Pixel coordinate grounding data
*** Block opens ***
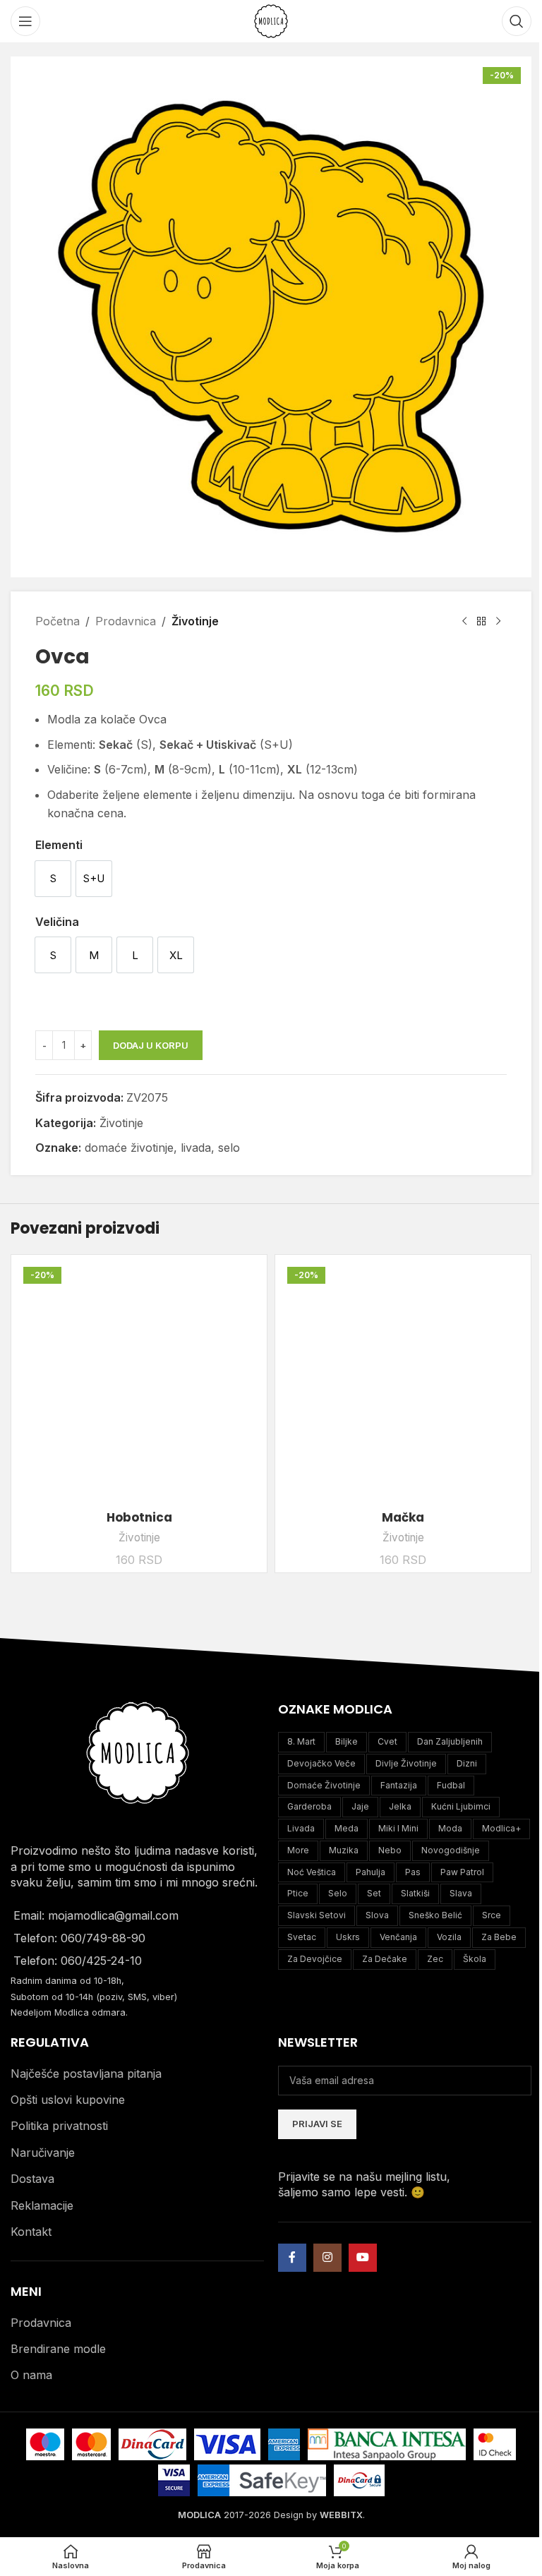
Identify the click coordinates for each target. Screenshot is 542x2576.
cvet (387, 1741)
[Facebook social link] (292, 2258)
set (374, 1893)
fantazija (398, 1785)
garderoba (309, 1806)
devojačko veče (321, 1763)
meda (347, 1828)
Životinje (195, 621)
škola (474, 1959)
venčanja (398, 1937)
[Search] (516, 21)
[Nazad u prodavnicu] (481, 621)
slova (377, 1915)
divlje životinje (406, 1763)
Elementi (59, 845)
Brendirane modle (58, 2349)
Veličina (57, 922)
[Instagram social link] (327, 2258)
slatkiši (415, 1893)
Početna (57, 621)
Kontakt (31, 2232)
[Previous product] (464, 621)
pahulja (370, 1872)
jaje (360, 1806)
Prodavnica (125, 621)
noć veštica (311, 1872)
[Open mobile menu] (25, 21)
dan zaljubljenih (450, 1741)
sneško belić (435, 1915)
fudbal (451, 1785)
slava (461, 1893)
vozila (449, 1937)
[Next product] (498, 621)
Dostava (32, 2179)
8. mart (301, 1741)
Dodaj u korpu (150, 1045)
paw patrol (462, 1872)
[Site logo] (271, 20)
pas (413, 1872)
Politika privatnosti (59, 2126)
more (298, 1850)
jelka (400, 1806)
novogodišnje (450, 1850)
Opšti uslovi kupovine (68, 2100)
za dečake (384, 1959)
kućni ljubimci (460, 1806)
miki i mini (398, 1828)
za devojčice (314, 1959)
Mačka (403, 1517)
*** Block closes ***
__Task to carry out__. In the records above, how many lines hold "social"? Only the number is wanted.

__Reply__. 2